提供された抜粋:
_ _ _

当社グループの事業の状況、経理の状況等に関する事項のうち、投資者の判断に重要な影響を及ぼす可能性のある事項は、次のとおりであります。
なお、投資者の判断に重要な影響を及ぼす可能性のある事項は、「第2 事業の状況」の他の項目、「第5 経理の状況」の注記事項、その他においても記載しておりますので、併せてご参照ください。
また、文中の将来に関する事項は、当連結会計年度末現在において当社グループが判断したものであります。
1.主要市場の経済状況等
当社グループの国内向け販売は、自動車、造船、電気機械、建築・土木、IT、飲料容器、産業機械などを主な需要分野としております。海外向け販売は、当連結会計年度の売上高の36.3%であり、最大の需要国である中国を含むアジア地域が、海外売上高の過半を占めております。
従って、当社グループの業績は、これらの需要分野の動向、需要地域における経済情勢等により、売上高や受注高の減少の影響を受けることに加え、お客様の財政状態の悪化による債権回収の遅延等の影響を受ける可能性があります。また、海外の各需要地域における政治・社会情勢、各地域における事業の監督や調整の困難さ、労働問題、関税、輸出入規制、通商・租税その他の法的規制の動向が、当社グループの業績に影響を及ぼす可能性があります。また、各製品市場において、国内外の競合各社との厳しい競争状態にあり、競合各社による当社製品よりも高性能な製品開発や迅速な新製品の導入等、その状況次第では当社グループの業績に影響を及ぼす可能性があります。
2.鋼材販売数量・価格の変動
当社グループの販売する鋼材の数量・価格は、国内外の需要分野の動向や国際的な鋼材需給・市況により影響を受けます。
国内鋼材販売の形態は、大きくは製品数量・規格等を直接お客様との間で取り決めて出荷する「紐付き」と、お客様が不特定の状態で出荷する「店売り」とに分かれますが、当社の場合ほとんどが「紐付き」であります。鋼材の需給状況が変動した場合、「店売り」価格の方がより敏感に連動するものの、最終的には「紐付き」価格も影響を受けることになります。また、鋼材販売数量の25%を占める輸出鋼材の販売数量・価格についても、各需要地域における鋼材需給等により影響を受けます。
これらの鋼材販売数量・価格の変動が、当社グループの業績に影響を及ぼします。

_ _ _

データ行:
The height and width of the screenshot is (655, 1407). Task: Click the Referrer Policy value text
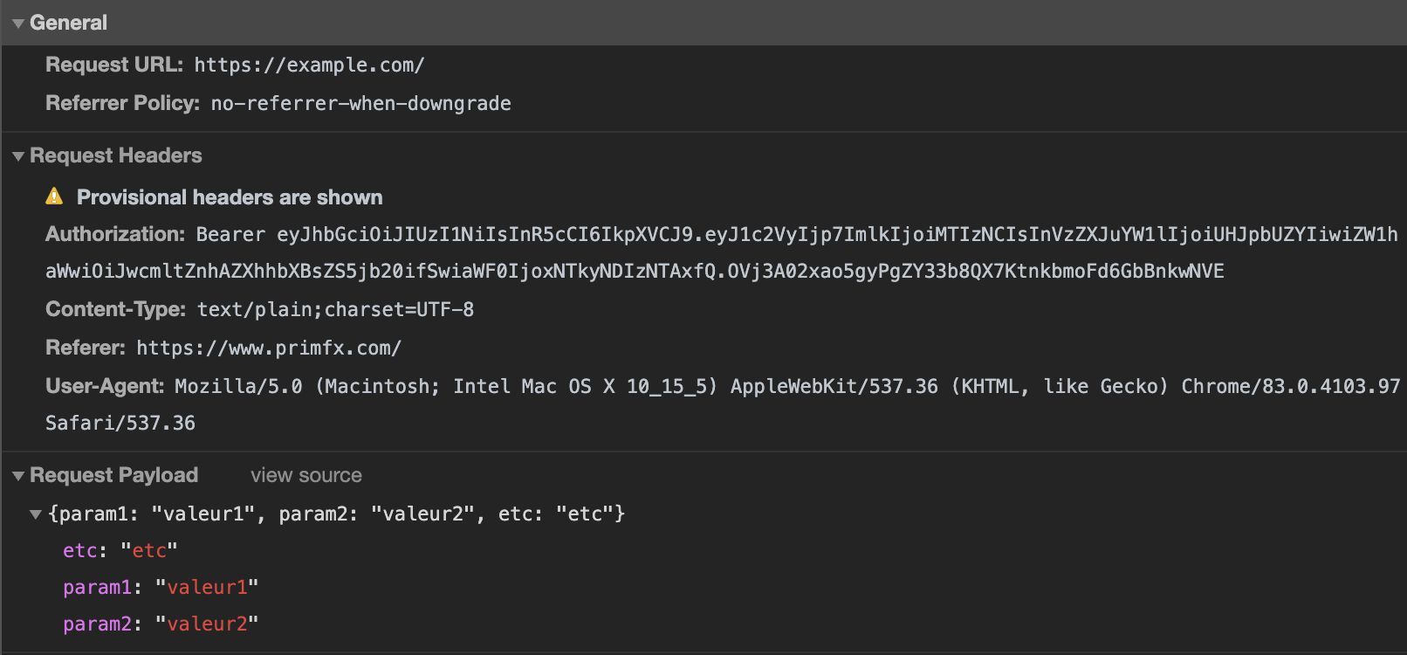tap(360, 103)
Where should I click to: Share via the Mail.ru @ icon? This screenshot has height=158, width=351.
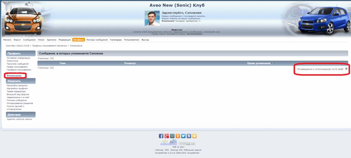172,136
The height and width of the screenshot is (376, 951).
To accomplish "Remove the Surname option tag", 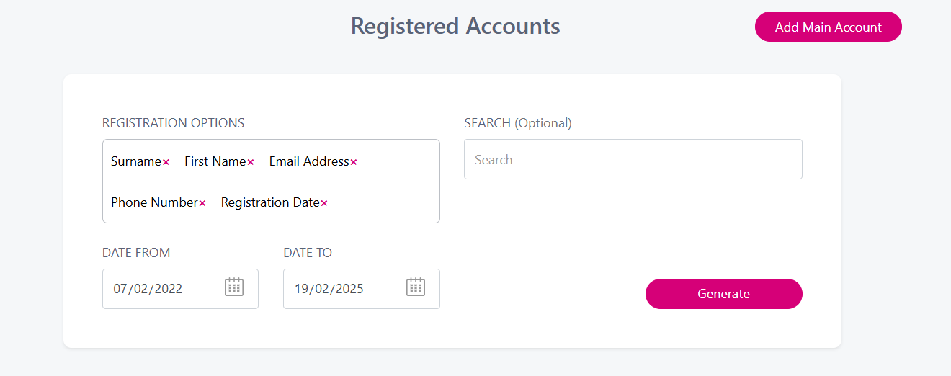I will [x=166, y=163].
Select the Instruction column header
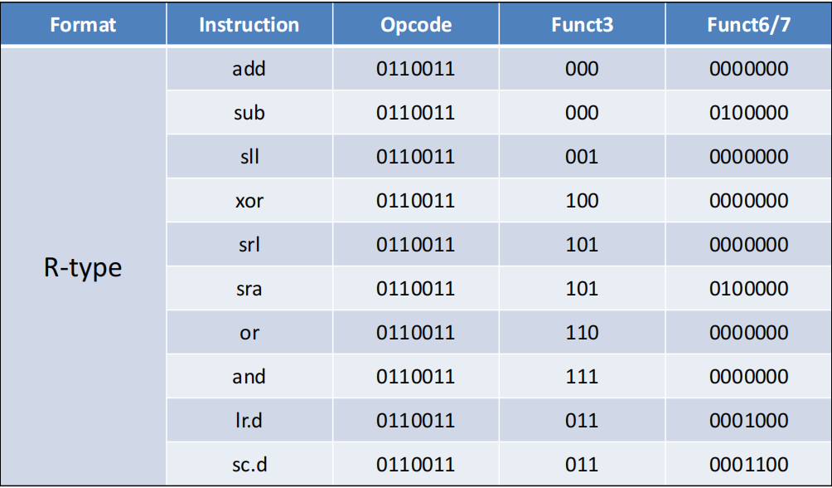Image resolution: width=832 pixels, height=488 pixels. point(249,24)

_ _ _

演習課題:
[a] 事業リスクに関する抜粋に挙げられている、当社グループの国内向け販売の主な需要分野をすべて列挙してください。
[b] 事業リスクに関する抜粋のうち、「1.主要市場の経済状況等」という語句を含む箇所から始まり「第では当社グループの業績に影響を及ぼす可能性があります。」で終わる部分を、「中国」を「インド」に置き換えて書き直してください。
[c] 事業リスクに関する抜粋の続きを、最後の文の後から書き継いでください。
レコードは本文とは別の出典から取られたものです。

演習の結果:
[a] 自動車、造船、電気機械、建築・土木、IT、飲料容器、産業機械

[b]
1.主要市場の経済状況等
当社グループの国内向け販売は、自動車、造船、電気機械、建築・土木、IT、飲料容器、産業機械などを主な需要分野としております。海外向け販売は、当連結会計年度の売上高の36.3%であり、最大の需要国であるインドを含むアジア地域が、海外売上高の過半を占めております。
従って、当社グループの業績は、これらの需要分野の動向、需要地域における経済情勢等により、売上高や受注高の減少の影響を受けることに加え、お客様の財政状態の悪化による債権回収の遅延等の影響を受ける可能性があります。また、海外の各需要地域における政治・社会情勢、各地域における事業の監督や調整の困難さ、労働問題、関税、輸出入規制、通商・租税その他の法的規制の動向が、当社グループの業績に影響を及ぼす可能性があります。また、各製品市場において、国内外の競合各社との厳しい競争状態にあり、競合各社による当社製品よりも高性能な製品開発や迅速な新製品の導入等、その状況次第では当社グループの業績に影響を及ぼす可能性があります。

[c]
3.原材料等の価格変動等
当社グループが調達している鉄鉱石、石炭、合金鉄・非鉄金属、スクラップ等の鉄鋼原料価格及びそれらの輸送に関わる海上運賃等は、国際的な市況、為替相場、法規制、自然災害、政治情勢等により影響を受けます。特に、鉄鉱石及び石炭については、原産国や供給者が世界的にも限られていることから、需給動向が国際市況に与える影響が大きくなる傾向があります。これらの価格・運賃の変動が、当社グループの業績に影響を及ぼします。
また、アルミ・銅におきましては、アルミ・銅の地金価格の変動は基本的にお客様に転嫁する仕組みとなっております。しかしながら、地金価格の市況が短期間に大きく変動した場合には、会計上の在庫評価影響などによって、当社グループの業績に一時的に影響が生じる可能性があります。
さらに、当社グループは、耐火物等の副資材、設備投資関連資材及び電装品、油圧機器、内燃機器等の資機材を外部調達しており、これら資機材の価格変動が、当社グループの業績に影響を及ぼします。
加えて、上記原材料やこれらの資機材等の調達先との取引関係に重大な変更があった場合にも、当社グループの業績に影響を及ぼす可能性があります。
4.環境規制等の影響
鉄鋼やアルミ・銅を中心に、その生産活動の過程において廃棄物、副産物等が発生します。当社グループでは、国内外の法規制に則った適切な対応に努めておりますが、関連法規制の強化等によって、過去に売却した工場跡地等であっても土壌汚染の浄化のための費用が発生するなど、業績に影響を及ぼす可能性があります。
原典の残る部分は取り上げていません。